Making Apache Airflow Highly Available

In a previous post, we discussed Setting up an Apache Airflow Cluster. In this post we’ll talk about the shortcomings of a typical Apache Airflow Cluster and what can be done to provide a Highly Available Airflow Cluster.

A Typical Apache Airflow Cluster

In a typical multi-node Airflow cluster you can separate out all the major processes onto separate machines. Here are the main processes:

Web Server

A daemon which accepts HTTP requests and allows you to interact with Airflow via a Python Flask Web Application. It provides the ability to pause, unpause DAGs, manually trigger DAGs, view running DAGs, restart failed DAGs and much more.


A daemon which periodically polls to determine if any registered DAG and/or Task Instances needs to triggered based off its schedule.


A daemon that handles starting up and managing 1 to many CeleryD processes to execute the desired tasks of a particular DAG.

High Availability in a Typical Apache Airflow Cluster

A typical cluster can provide a good amount of High Availability right off the bat. It does this by allowing for redundancy in most of the core processes listed above:

Web Server

You can have multiple Master Nodes with web servers running on them all load balanced. This means that if one of the masters goes down, then you have at least one other Master available to accept HTTP requests forwarded from the Load Balancer.


You can setup multiple Worker nodes. If one of those nodes were to go down, the others will still be active and able to accept and execute tasks.



Problems with the Typical Apache Airflow Cluster

The problem with the traditional Airflow Cluster setup is that there can’t be any redundancy in the Scheduler daemon. If you were to have multiple Scheduler instances running you could have multiple instances of a single task be scheduled to be executed. This can be a very bad thing depending on your jobs. For example, if you were to be running a workflow that performs some type of ETL process, you may end up seeing duplicate data that has been extracted from the original source, incorrect results from duplicate transformation processes, or duplicate data in the final source where data is loaded. So, in the case of setting up an Airflow cluster, you can only have a single Scheduler daemon running on the entire cluster. If this single Airflow Scheduler instance were to crash, your Airflow cluster won’t have any DAGs or tasks being scheduled.

The Solution

There isn’t a way in a plain distribution of Airflow to enable High Availability for the Scheduler. Instead what we did, at Clairvoyant, was to create a process that would allow for a Highly Available Scheduler instance which we call the Airflow Scheduler Failover Controller.

This process tries to ensure that there is always one and only one Scheduler instance running at a time. If one Scheduler instance dies, then the failover controller tries to start it back up again. If it still doesn’t startup on the original machine, it tries to start it up on another, trying to ensure that there’s at least one running in the cluster.

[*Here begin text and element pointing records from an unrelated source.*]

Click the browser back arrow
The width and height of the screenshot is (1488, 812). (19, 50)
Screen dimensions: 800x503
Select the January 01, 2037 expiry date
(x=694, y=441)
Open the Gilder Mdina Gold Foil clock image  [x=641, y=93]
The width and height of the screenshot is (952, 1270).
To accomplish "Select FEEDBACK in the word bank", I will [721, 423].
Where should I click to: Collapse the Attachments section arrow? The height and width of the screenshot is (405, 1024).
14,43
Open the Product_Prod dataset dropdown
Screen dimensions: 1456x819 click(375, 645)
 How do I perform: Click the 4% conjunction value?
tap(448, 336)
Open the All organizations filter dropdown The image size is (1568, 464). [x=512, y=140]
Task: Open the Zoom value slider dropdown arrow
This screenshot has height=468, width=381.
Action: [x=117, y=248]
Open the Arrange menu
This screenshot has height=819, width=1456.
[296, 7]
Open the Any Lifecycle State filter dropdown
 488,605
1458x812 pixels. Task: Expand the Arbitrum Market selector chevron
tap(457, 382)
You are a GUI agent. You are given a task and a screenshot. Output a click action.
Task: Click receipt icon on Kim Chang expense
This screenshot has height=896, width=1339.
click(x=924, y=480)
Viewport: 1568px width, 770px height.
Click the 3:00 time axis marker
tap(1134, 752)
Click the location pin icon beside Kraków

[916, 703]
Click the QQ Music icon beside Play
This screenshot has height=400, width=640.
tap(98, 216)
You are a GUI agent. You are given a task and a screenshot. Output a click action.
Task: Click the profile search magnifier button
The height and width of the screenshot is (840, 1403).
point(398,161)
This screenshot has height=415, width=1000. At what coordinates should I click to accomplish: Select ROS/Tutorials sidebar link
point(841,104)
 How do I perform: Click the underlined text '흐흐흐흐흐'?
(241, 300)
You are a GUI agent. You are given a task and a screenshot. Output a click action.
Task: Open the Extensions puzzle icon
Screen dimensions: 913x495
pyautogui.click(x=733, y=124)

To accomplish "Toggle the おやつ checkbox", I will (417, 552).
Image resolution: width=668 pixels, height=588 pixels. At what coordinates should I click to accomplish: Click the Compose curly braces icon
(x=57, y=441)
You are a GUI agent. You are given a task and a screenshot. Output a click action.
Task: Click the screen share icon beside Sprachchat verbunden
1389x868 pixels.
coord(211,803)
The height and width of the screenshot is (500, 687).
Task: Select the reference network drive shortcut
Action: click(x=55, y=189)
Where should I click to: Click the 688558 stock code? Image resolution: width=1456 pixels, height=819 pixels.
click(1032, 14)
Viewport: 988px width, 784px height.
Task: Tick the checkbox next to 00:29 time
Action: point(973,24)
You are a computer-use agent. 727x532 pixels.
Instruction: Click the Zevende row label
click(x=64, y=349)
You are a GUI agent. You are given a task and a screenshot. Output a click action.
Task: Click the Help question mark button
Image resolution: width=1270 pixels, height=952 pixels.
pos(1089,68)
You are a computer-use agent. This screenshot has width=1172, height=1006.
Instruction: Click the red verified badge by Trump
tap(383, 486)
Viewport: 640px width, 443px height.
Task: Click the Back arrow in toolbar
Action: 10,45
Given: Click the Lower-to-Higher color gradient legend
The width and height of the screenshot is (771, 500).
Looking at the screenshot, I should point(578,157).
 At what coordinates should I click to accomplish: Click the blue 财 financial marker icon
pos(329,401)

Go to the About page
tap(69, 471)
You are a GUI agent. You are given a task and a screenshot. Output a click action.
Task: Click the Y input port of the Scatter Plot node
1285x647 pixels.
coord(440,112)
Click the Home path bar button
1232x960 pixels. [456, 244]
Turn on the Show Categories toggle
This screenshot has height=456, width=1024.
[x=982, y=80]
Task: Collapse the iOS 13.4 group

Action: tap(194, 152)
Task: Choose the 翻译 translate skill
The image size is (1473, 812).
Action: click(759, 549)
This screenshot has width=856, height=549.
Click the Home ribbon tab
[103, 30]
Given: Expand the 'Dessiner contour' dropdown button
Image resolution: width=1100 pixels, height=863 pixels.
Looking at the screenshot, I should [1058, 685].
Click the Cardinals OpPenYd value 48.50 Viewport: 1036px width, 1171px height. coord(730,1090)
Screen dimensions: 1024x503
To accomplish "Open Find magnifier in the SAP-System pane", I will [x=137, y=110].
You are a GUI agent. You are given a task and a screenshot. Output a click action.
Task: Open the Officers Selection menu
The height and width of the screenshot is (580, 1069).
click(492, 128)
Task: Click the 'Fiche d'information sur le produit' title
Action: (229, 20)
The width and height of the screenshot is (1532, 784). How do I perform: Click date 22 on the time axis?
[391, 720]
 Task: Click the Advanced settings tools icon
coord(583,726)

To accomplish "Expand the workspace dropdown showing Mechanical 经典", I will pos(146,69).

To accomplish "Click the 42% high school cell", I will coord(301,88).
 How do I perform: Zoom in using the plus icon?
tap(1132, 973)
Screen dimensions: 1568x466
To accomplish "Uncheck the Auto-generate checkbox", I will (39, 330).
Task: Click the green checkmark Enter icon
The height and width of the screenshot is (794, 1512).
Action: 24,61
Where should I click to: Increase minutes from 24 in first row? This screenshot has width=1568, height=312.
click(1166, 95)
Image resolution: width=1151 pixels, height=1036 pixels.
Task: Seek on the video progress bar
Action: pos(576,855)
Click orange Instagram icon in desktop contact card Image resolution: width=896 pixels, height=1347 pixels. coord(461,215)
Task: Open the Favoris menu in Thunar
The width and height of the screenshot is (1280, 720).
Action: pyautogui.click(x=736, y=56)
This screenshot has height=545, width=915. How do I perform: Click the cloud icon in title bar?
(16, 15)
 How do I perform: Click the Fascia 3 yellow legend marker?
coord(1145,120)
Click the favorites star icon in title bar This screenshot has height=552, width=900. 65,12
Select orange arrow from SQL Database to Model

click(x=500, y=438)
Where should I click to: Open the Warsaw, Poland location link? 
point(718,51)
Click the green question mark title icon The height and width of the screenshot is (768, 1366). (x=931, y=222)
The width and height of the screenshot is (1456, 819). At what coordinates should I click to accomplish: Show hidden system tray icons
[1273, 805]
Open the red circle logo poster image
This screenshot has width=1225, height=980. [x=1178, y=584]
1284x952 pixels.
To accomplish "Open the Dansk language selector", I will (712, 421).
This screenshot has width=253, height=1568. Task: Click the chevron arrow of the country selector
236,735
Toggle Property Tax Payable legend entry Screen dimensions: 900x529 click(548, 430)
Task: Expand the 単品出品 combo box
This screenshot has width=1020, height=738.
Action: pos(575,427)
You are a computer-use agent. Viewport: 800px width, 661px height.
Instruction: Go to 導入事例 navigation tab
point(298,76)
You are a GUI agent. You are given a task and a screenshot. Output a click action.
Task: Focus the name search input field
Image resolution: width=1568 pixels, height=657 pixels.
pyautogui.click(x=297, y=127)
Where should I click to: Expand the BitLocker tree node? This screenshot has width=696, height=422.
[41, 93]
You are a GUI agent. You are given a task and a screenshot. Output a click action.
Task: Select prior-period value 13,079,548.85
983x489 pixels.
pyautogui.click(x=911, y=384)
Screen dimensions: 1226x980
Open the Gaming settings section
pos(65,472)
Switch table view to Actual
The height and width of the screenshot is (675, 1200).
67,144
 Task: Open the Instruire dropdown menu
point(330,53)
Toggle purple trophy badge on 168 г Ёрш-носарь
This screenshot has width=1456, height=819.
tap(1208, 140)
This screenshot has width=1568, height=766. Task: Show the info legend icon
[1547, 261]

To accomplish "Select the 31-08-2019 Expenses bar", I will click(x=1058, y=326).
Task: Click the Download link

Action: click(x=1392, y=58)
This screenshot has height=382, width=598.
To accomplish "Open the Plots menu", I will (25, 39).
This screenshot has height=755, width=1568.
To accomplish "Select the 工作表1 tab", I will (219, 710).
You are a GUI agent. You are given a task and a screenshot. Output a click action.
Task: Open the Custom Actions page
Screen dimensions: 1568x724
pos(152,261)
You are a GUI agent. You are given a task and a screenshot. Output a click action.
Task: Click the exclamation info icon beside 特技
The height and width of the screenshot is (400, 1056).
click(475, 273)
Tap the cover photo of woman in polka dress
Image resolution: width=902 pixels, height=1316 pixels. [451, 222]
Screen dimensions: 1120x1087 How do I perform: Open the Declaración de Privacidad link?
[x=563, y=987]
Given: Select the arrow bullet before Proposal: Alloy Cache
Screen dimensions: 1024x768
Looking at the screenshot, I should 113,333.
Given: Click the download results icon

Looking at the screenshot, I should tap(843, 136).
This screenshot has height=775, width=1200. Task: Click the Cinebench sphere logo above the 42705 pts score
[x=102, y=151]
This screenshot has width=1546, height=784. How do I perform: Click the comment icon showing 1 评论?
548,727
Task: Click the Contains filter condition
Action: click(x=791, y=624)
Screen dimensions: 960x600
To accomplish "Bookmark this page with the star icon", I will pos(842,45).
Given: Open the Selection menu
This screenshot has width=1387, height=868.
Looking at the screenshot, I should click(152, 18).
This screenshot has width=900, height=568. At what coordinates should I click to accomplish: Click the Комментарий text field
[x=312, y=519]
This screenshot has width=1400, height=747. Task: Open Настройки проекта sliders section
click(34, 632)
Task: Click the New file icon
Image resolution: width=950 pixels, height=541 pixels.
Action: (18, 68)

In addition, to prevent this process from becoming the one process that prevents the entire cluster from being highly available (because  if this processes dies then the scheduler will no longer be Highly Available), we also allow redundancy in the Scheduler Failover Controller. Once a Scheduler Failover Controller is selected as the ACTIVE instance and all others are listed in a STANDBY state until such a time when the active Failover Controller stops reporting in. Its recommended that you have the Scheduler Failover Controller running on the same machines as the machines you designate the Schedulers are running on.



How the Scheduler Failover Controller Works

There will ideally be multiple Scheduler Failover Controllers running. One that starts in an ACTIVE state, and at least one other thats is starts in a STANDBY state.

The ACTIVE Scheduler Failover Controller will regularly push a HEART BEAT into a metastore (Supported Metastore’s: MySQL DB, Zookeeper), which the STANDBY Scheduler Failover Controller will read from to see if it needs to become ACTIVE (if the last heart beat is too old, then the STANDBY Scheduler Failover Controller knows the ACTIVE instance is not running).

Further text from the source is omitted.